Saudi Arabia

German exports to Saudi up 20pc

German officials in talks with Saudi officials

Representatives from 12 German smelter and roller plant technology specialists visited the Eastern Province recently as part of a business and trade mission to explore opportunities in the kingdom.

The three-day visit, organised by AHK Saudi Arabia (the official representative of German industry and commerce in Saudi Arabia and Yemen and part of the German Chambers of Commerce network), and co-financed by Germany’s Ministry of Economy and Technology, included a networking event at the Eastern Province Chamber of Commerce headquarters in Dammam, and site visits to Sabic affiliate Hadeed in Jubail and what will be one of the world’s largest aluminium production complexes, the 400,000 tonnes per year Alcoa-Ma’aden joint venture currently under construction at Ras Az Zawr, north of Jubail.

Andreas Hergenroether, Riyadh-based head of AHK Saudi Arabia, which helps German companies enter the Saudi market and vice versa, told Gulf Industry on the sidelines of the networking event that the kingdom is now the biggest market for German exports in the Middle East and North Africa.

“Trade between Germany and Saudi Arabia rose 17 per cent in the first half of this year. In 2010, German exports to Saudi Arabia were valued at six billion euros, up 20 per cent year-on-year. Germany is currently the third largest exporter to Saudi Arabia after the US and China,” he says. Meanwhile, AHK Saudi Arabia says the value of Saudi imports to Germany reached 262 million euros in the first five months of this year, up 29.3 per cent from the previous year.

Hergenroether says German companies are placing greater emphasis on more sustainable business models in the kingdom.   

“There is a growing need for technology and knowledge transfer in Saudi Arabia,” he says, citing the efforts of German companies such as Siemens, EADS, Merck, Mercedes and MAN Trucks in this regard.

“We want to adapt our strategy to better meet the kingdom’s needs as it diversifies its economy away from hydrocarbons and further into industries such as steel and metals,” he adds.

(From left) Hergenroether, Abdulrahman
F Al Homiyn, Eastern Chamber of Commerce
and Industry assistant secretary general
for PR & media, and Alammawi,

Building capabilities
German companies have been busy building regional capabilities in these specialised sectors.

For example SMS Siemag, whose regional headquarters is in Dubai and which has been supplying Hadeed for 30 years, is supplying a complete integrated hot and cold rolling complex, including the electrical and automation package, for the mammoth Alcoa-Ma’aden project.

“The timetable of delivery of the rolling mills to the project is 14 to 19 months from project start in August 2010 and the first coil is foreseen in November 2012,” Hans-Ulrich Breuer, president of Dubai-based SMS Gulf FZE, told Gulf Industry. Meanwhile, Rami Al Ashqar, the Dubai-based business development manager at Bosch Rexroth, which supplies drive and control systems for clients including Hadeed, Emal, Dubal, Emirates Steel, Aluminium Bahrain (Alba), Qatalum and Qatar Steel, says the visit was a useful fact-finding mission.
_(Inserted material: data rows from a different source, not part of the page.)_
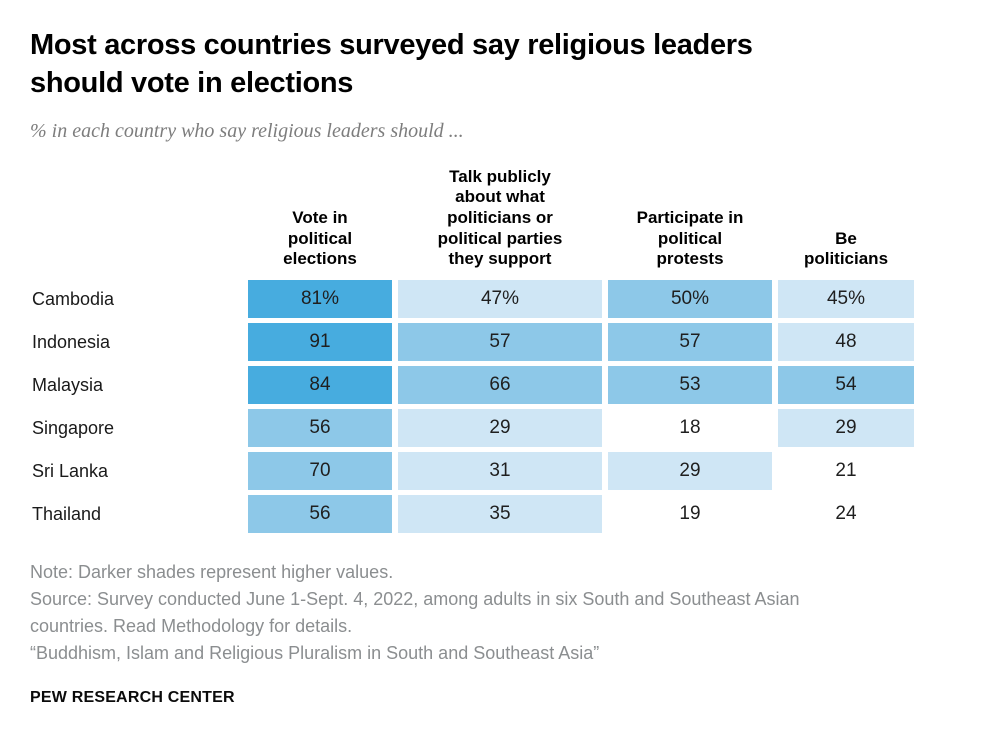 Image resolution: width=1000 pixels, height=738 pixels. Describe the element at coordinates (690, 386) in the screenshot. I see `value-cell: 53` at that location.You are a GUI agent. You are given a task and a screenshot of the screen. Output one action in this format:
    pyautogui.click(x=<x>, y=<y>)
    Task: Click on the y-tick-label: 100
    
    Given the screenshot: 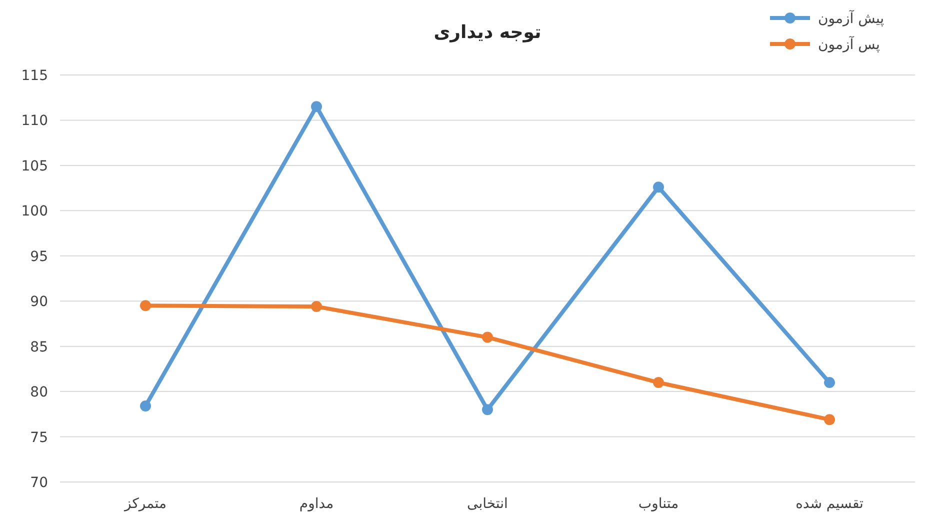 What is the action you would take?
    pyautogui.click(x=34, y=212)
“It is an opportunity to find out more about the Alcoa-Ma’aden project and identify further potential for Rexroth here,” he says.

For Alfonso Stein, area sales manager Lechler GmbH, which manufactures some 20,000 different types of nozzle at sites in Germany, the UK, US, Hungary, India and China, a key  objective of the Saudi trip was to meet potential local representatives for the company.
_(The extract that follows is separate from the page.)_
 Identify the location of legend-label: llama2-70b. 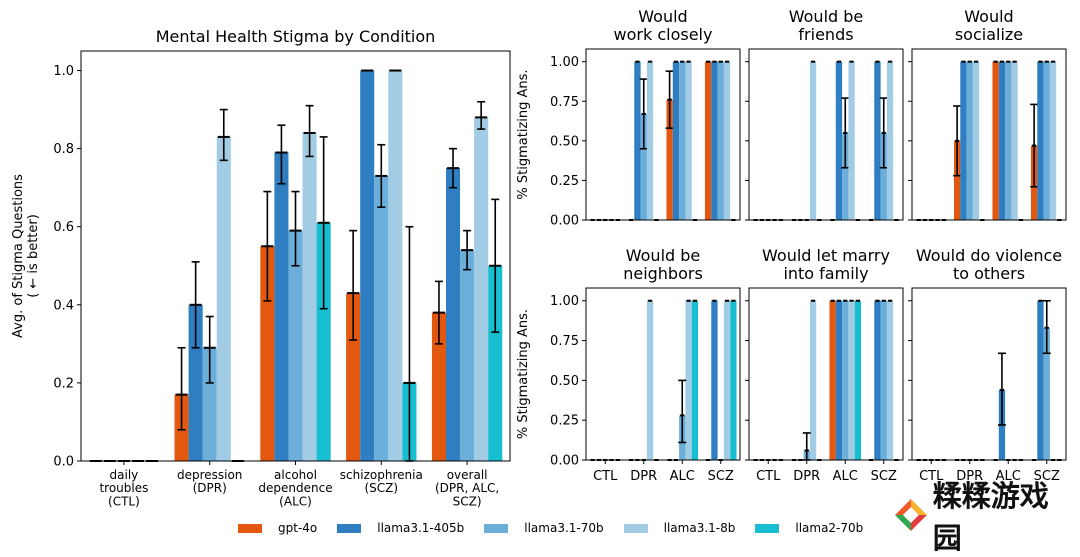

“Our objective is to be closer to where steel is produced. We currently have six interested parties,” he explains.

Bernd Laemmlein, executive officer at the Department of Foreign Trade at the German Federal Ministry of Economics and Technology, who accompanied the delegation, told Gulf Industry that his Ministry was committed to supporting German small and medium-sized enterprises (SMEs).

“Ninety five per cent of the German workforce is employed in SMEs. This is one reason why Germany has survived the global economic crisis so well – our companies are very flexible and are able to adapt their strategies during challenging times.”

“In 2010, exports accounted for more than one third of Germany’s GDP. One in three euros earned by Germany is earned abroad. Every fifth job in Germany depends on foreign trade,” says Laemmlein.

According to AHK Saudi Arabia, more than 700 German companies are currently active in Saudi Arabia.

“Saudi consumers already have an awareness of the quality of German products, whether it is machinery for rolling plants, or cars, and there is particular interested in highly specialised, high tech products,” says Laemmlein, reflecting on further bilateral business potential.